Data Import Error: SQL Schema Mismatch

TRube · April 8, 2024, 4:22pm

I am updating a quicksight dataset to change a column from an integer to a string (requester want Left Padded 0’s on the field).

The error I get is this:
Ingestion Id

223999cc-0d11-4556-b6e5-1a81ffe64cca

Error type:

SQL_SCHEMA_MISMATCH_ERROR Learn more

The data source schema doesn’t match the QuickSight dataset.

Error details:

The row input schema does not expect a string. Incorrect Column Type at Index 12 for Column BRANCH_NUMBER with DataprepLogicalType Int

A couple of details that might or might not help:

The datasource is a straight sql query import from snowflake, there are no calculated fields within the dataset itself. All the transformation is done within a view in snowflake, and the view there works fine (i.e. code is just “select * from view;”)

-The documentation says that I should be able to change something in the Edit Dataset module, but when I go to manually change the data type of that field, changing it to a string is not an option that presents itself.

There is no incremental refresh. It refreshes fully every time.
I created a brand new dataset with the same query and applied RLSS, and that works. I don’t want to do that as a solution, there are a few dozen dashboards that rely on this dataset an and I don’t want to have to change every one (only 2 use this particular field).
The field is not used in our RLSS scheme.
The field is used in filters in some dashboards, but I would expect changing the dataset to break the field in the analysis/dashboard, not break the dataset itself.
The dataset is SPICE

Does anyone know what I need to do to get quicksight to “forget” that the field used to be an integer?

edit: We didn’t specify an explicit cast for the field in SF, but SF shows it as a VARCHAR.

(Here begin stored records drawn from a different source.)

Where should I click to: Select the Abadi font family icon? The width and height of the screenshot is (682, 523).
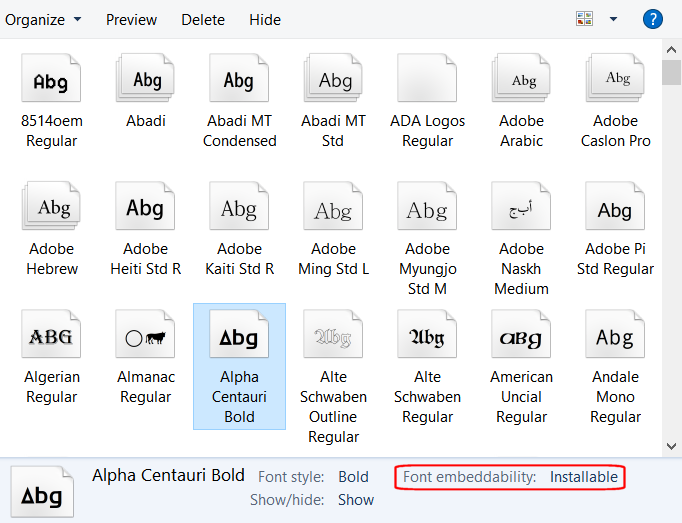[x=146, y=82]
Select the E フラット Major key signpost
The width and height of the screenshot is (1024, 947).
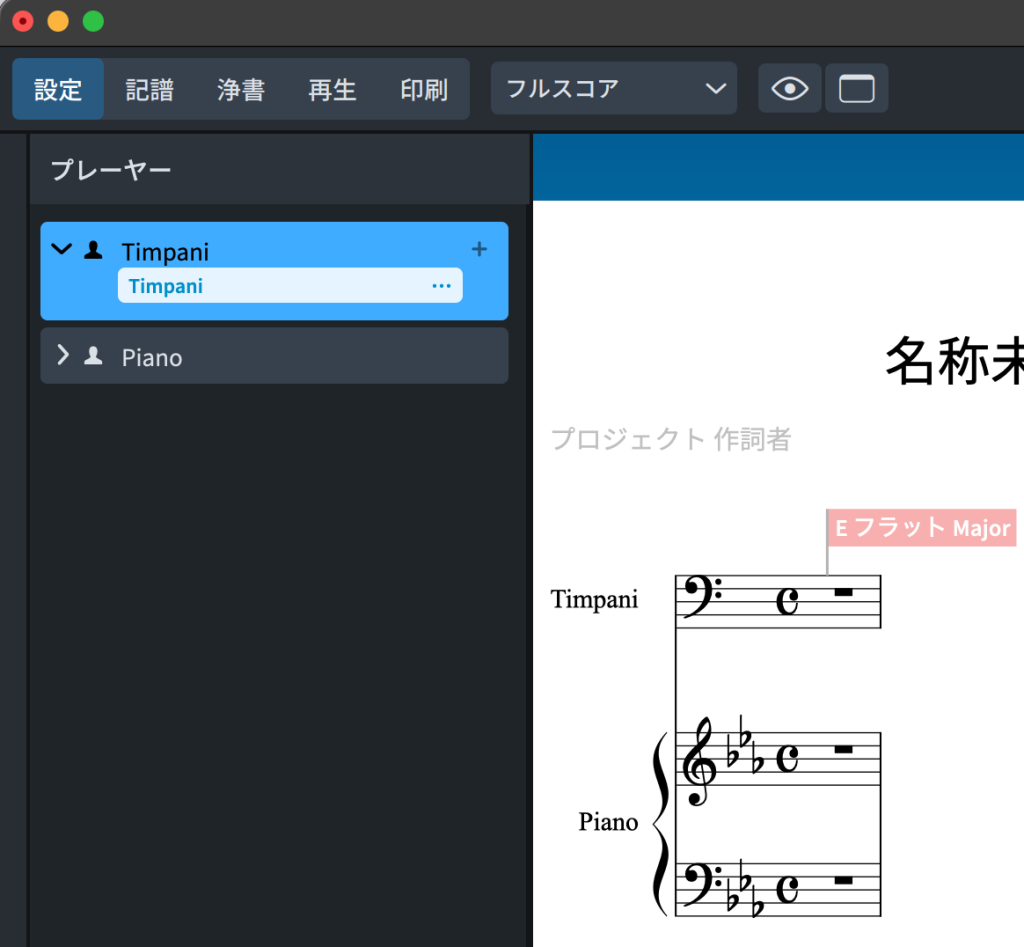pyautogui.click(x=922, y=528)
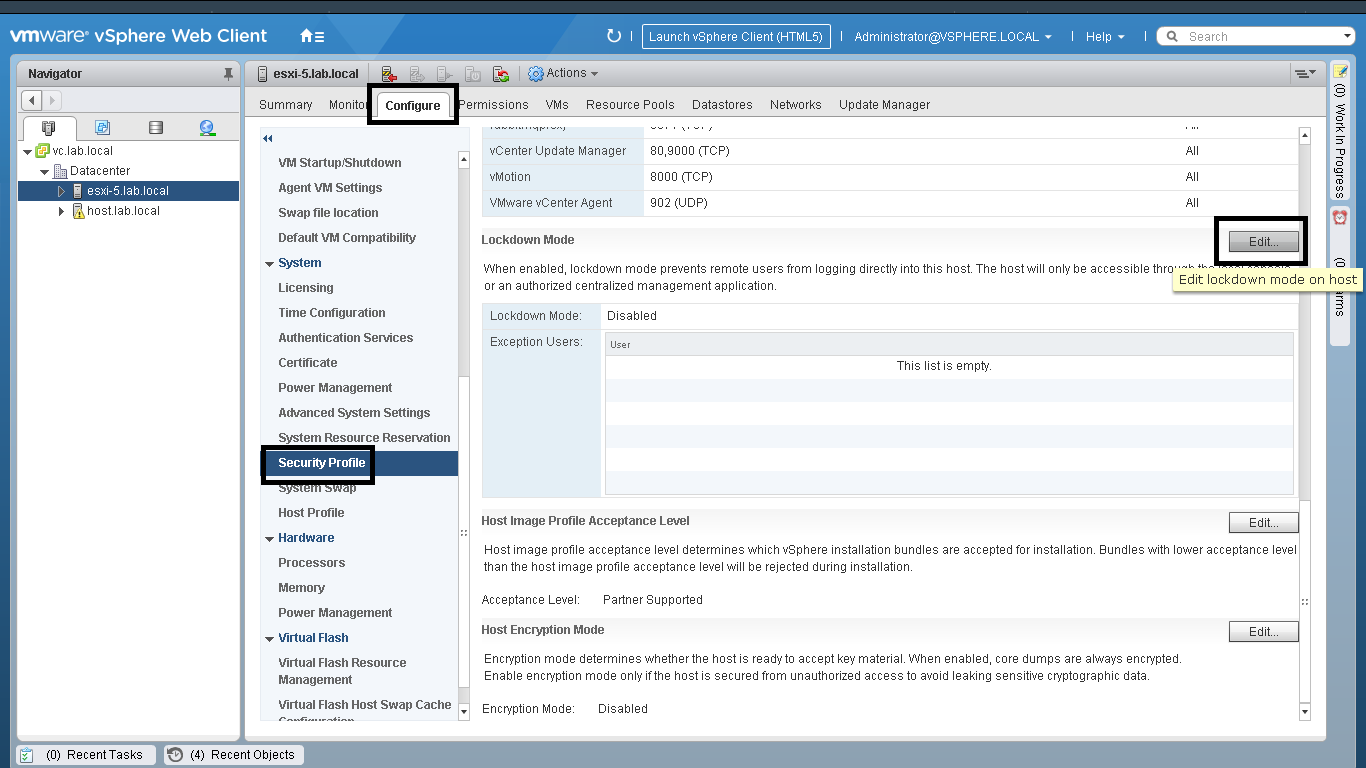
Task: Open the Alarms sidebar panel icon
Action: pyautogui.click(x=1340, y=217)
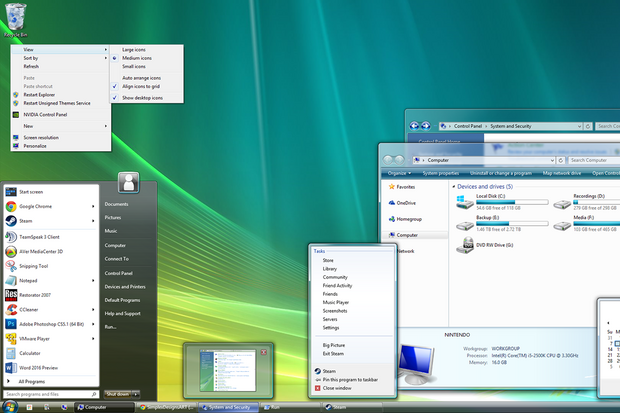The width and height of the screenshot is (620, 413).
Task: Click the Windows Start orb
Action: 9,406
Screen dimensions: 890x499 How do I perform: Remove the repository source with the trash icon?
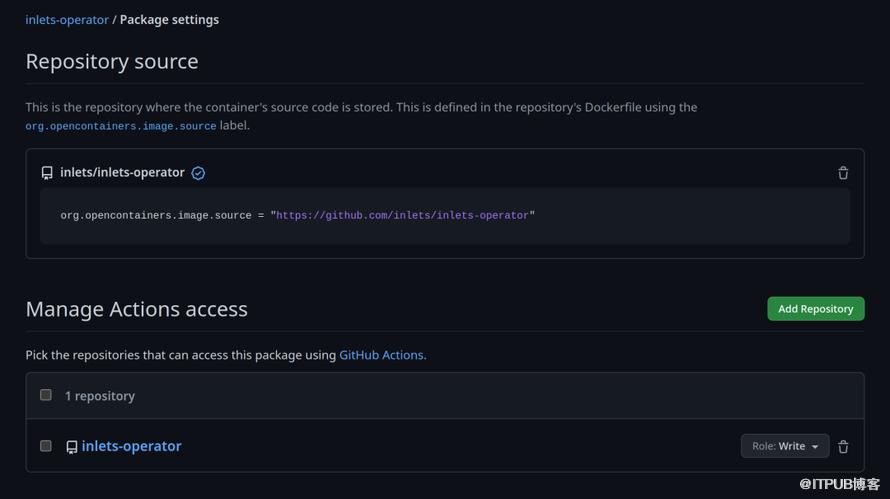click(843, 173)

TRube · April 8, 2024, 4:44pm

I believe I found a solution, I’ll post it here for other people that run into this because it’s pretty unintuitive.

Here’s the steps:

Go to the Dataset
Click Edit Dataset
From within the Edit Dataset screen, click the three dots next to the field that has the error, (in this case Branch_Number) and click Exclude Field
Save and Publish the dataset, and let it load.
Then, after that is complete, go back to the Edit Dataset screen, go to Excluded Fields, and click the three dots next to the field you manually excluded and click Include Field.
Save and Publish and it should now work.

I’m assuming that overwriting the dataset with a dataset that excludes the problem field resets the structure of the dataset so that field doesn’t have any history in terms of what format QS is expecting. So when you reinclude it, it will include it with the new data type.